Et le baron Seillière de Wendel des Forges du Maître – il devient très people ce brûlot tartarinardesque – d’acclamer en public la pertinence du choix de Matignon, même s’il dessert le concept fabriqué de droite chiraquienne et sociale que porte en communication le Premier ministre, depuis son attellement au char de la république, car il le désigne ainsi à la vindicte prolétarineuse.
(la rédaction s’applique car elle vise le Collège de France).

Néanmoins la représentation officielle de la masse laborieuse et démocratique, la CGT, ne s’échauffe que modérément puisqu’il lui remonte de la base que l’augmentation du chiffre en bas à droite du bulletin de paye est bien la seule chose qui tienne au cœur des soutiers du capitalisme sauvage, qui ont l’appentis à finir dans la maison secondaire, ou le crédit de la C2 de madame à couvrir.

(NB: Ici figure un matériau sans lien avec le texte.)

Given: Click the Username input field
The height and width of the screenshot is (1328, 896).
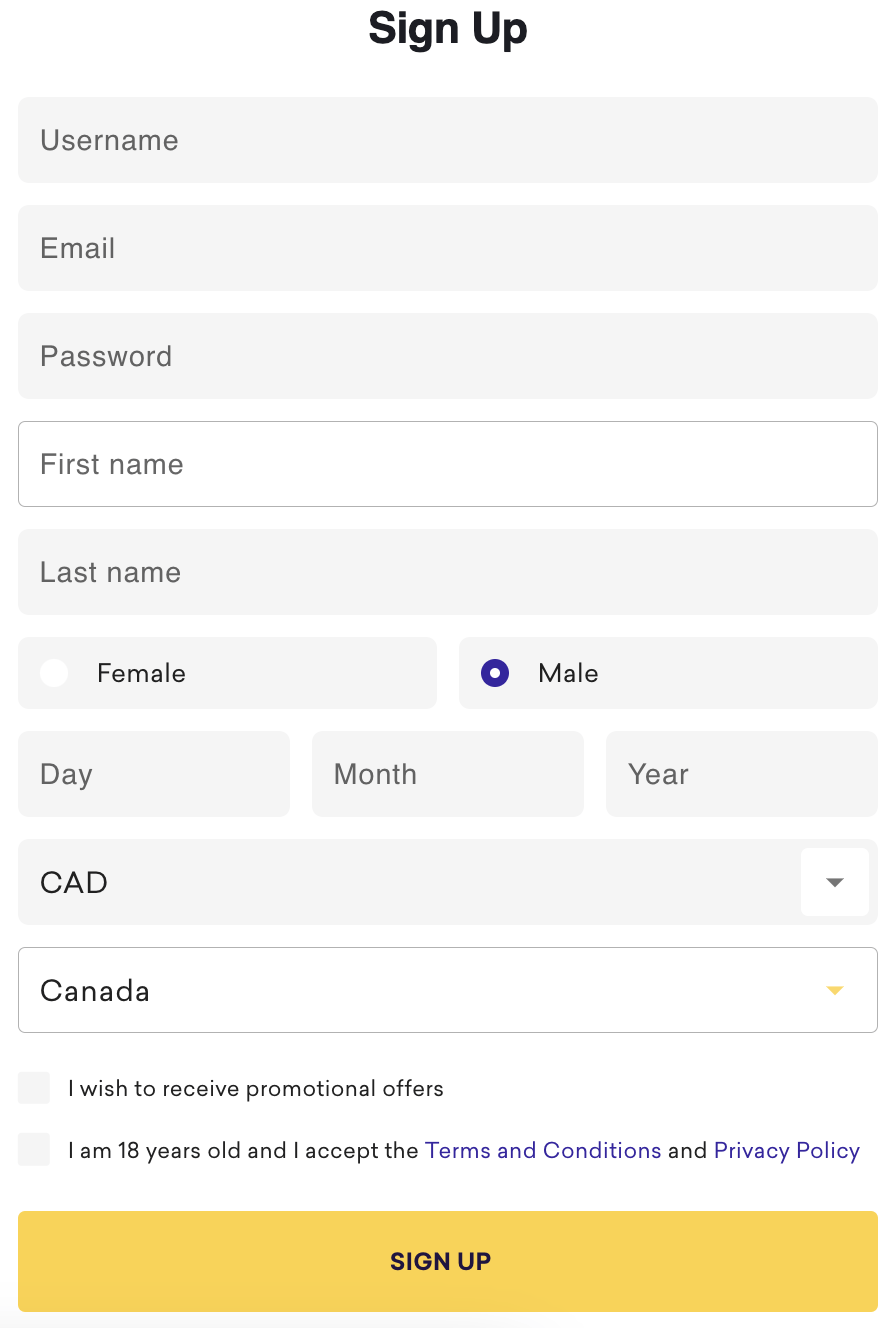Looking at the screenshot, I should pos(447,140).
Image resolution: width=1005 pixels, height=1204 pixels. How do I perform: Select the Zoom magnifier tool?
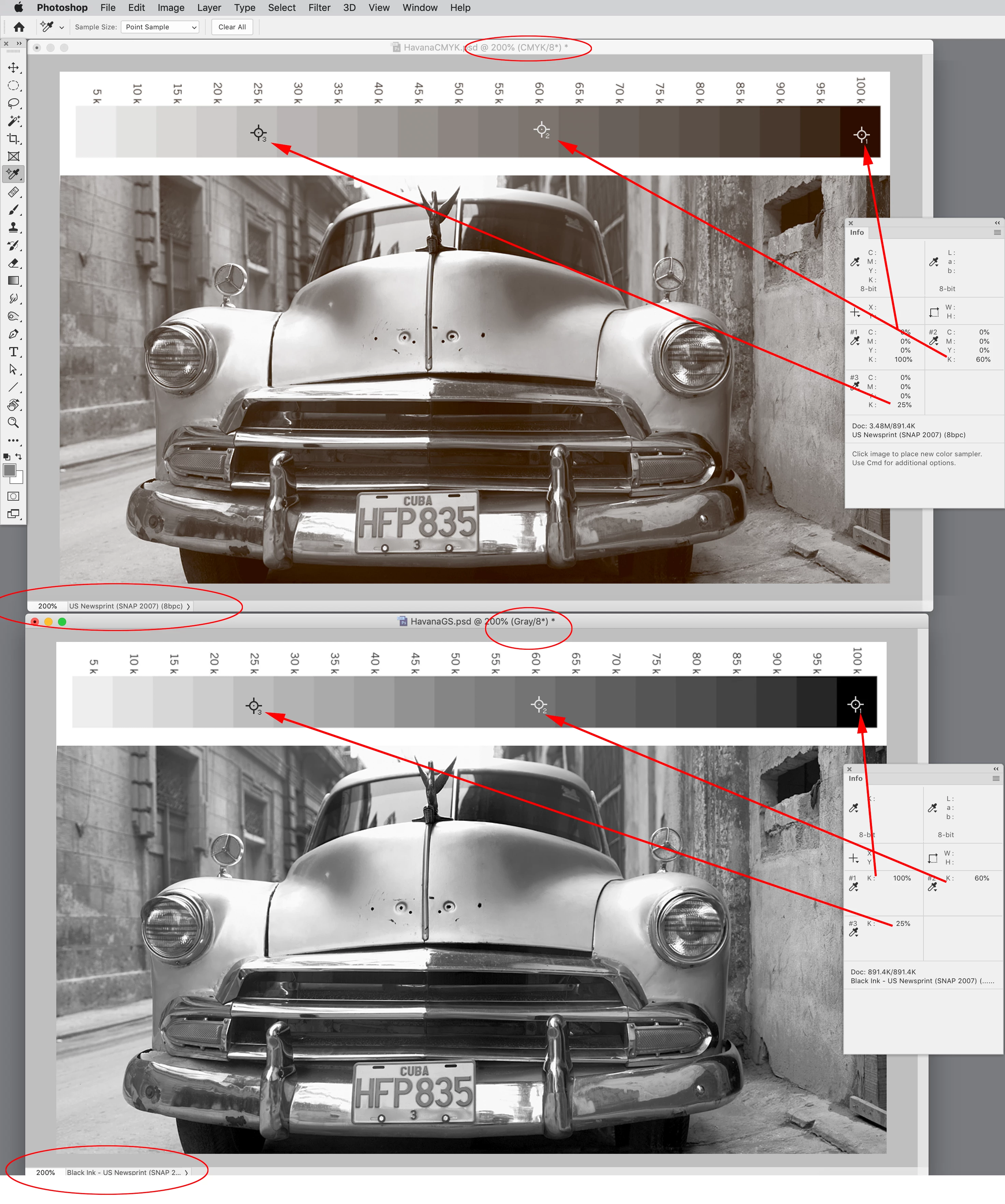13,422
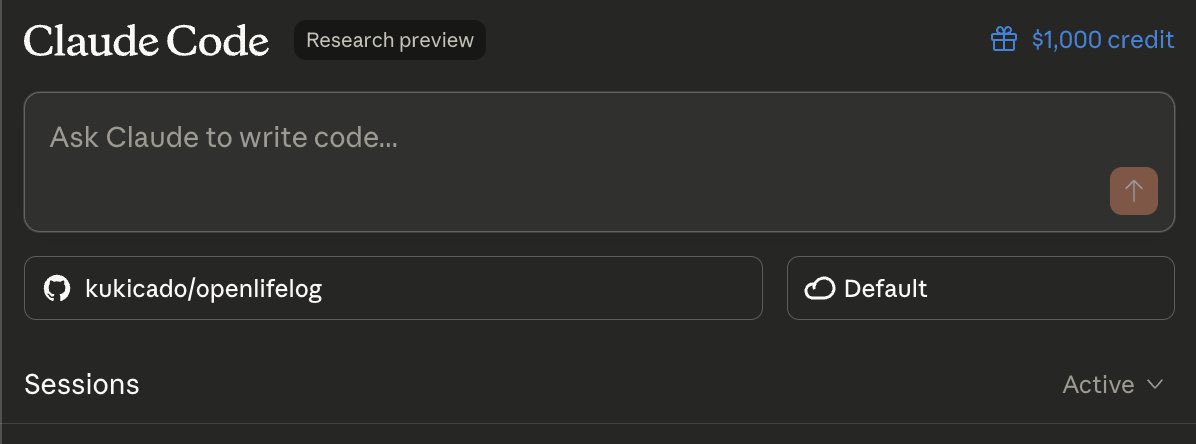Viewport: 1196px width, 444px height.
Task: Click the word "Active" in sessions filter
Action: 1098,385
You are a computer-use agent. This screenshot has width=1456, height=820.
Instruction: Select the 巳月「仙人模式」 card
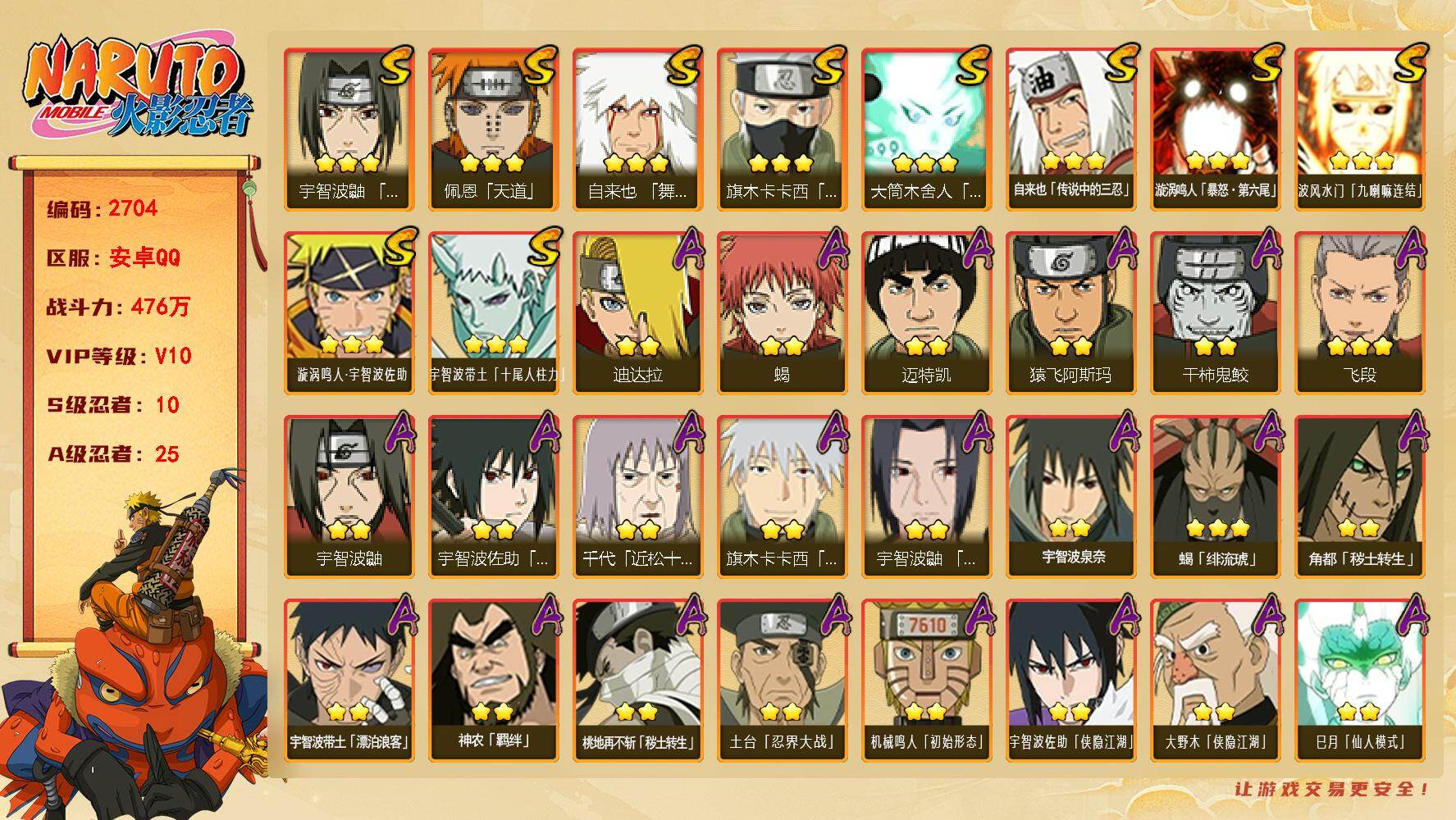1359,681
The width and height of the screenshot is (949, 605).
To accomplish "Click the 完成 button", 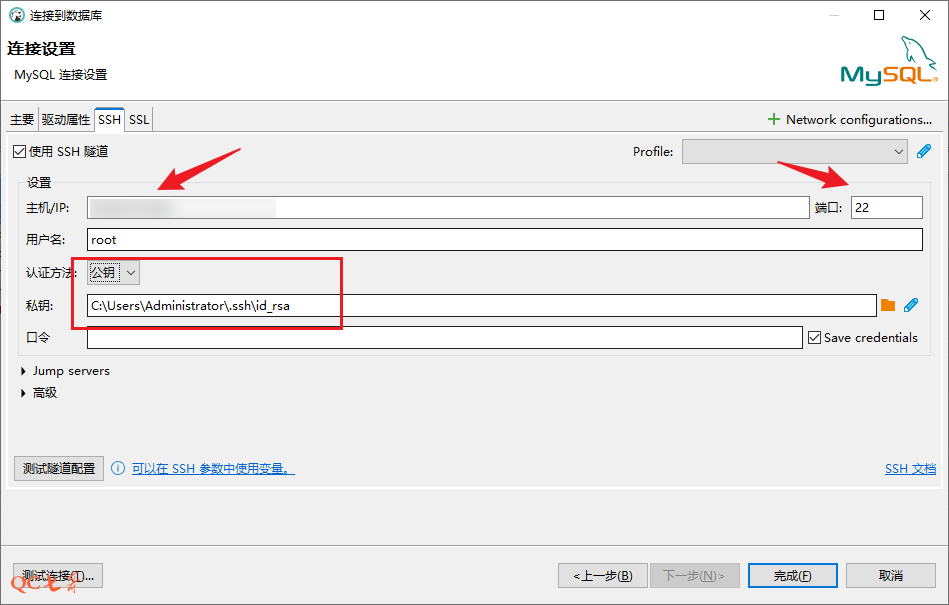I will click(792, 575).
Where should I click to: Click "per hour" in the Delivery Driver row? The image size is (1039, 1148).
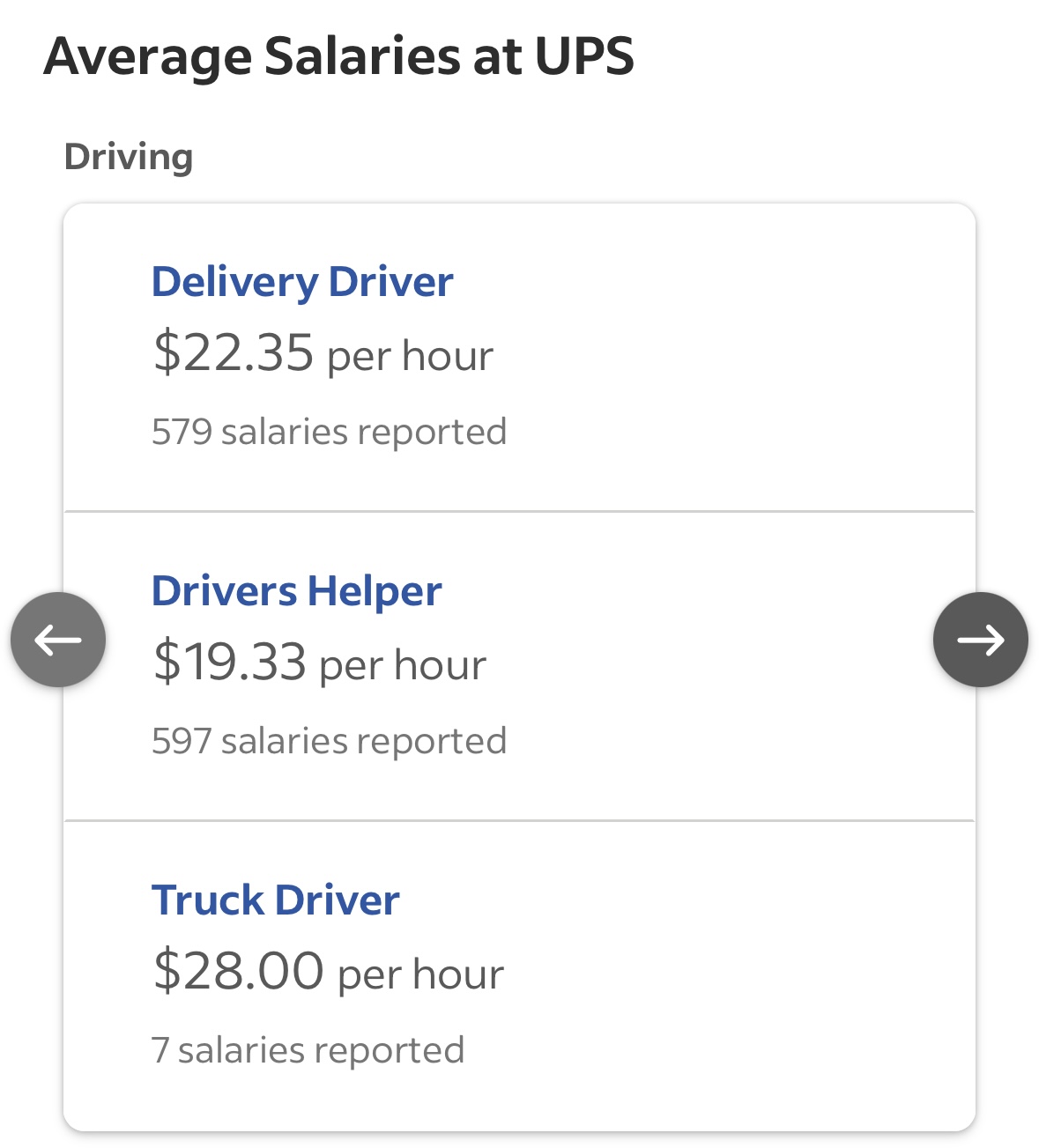[x=410, y=356]
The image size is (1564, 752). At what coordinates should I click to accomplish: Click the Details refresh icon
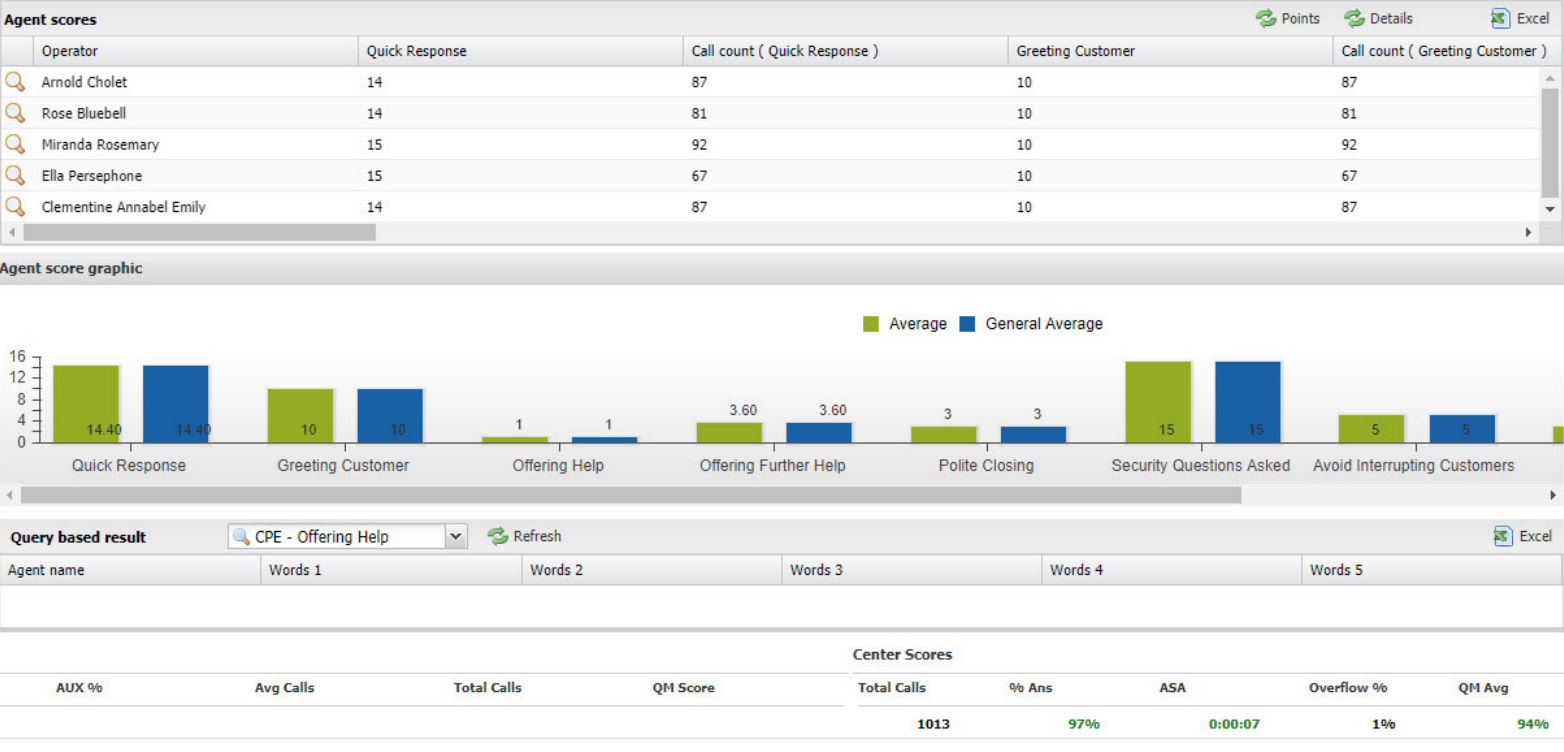click(x=1355, y=18)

Car chez ces gens-là, on mange la soupe avec de grands slurrrp et on n’a pas de temps pour aller bronzer idiot à Agadir.

Au fait, l’idiot du village maure n’est pas autorisé à demander pourquoi il aura fallu deux ans et demi pour qu’un gouvernement de droite torpille cette mesure contreproductive, sous les applaudissements de tout le secteur non protégé. Vous ignorez l’agenda super futé que suit le cabinet politique de l’Elysée ; Il faut tenir (en haleine) cinq ans et tomber pile poil comme il faut sur deux jambes en février 2007.
... pour envoyer au magasin d’accessoires les ambitieux de tous âges qui narguent déjà le vieux lion sous prozac, et d’un certain sens veulent sa peau.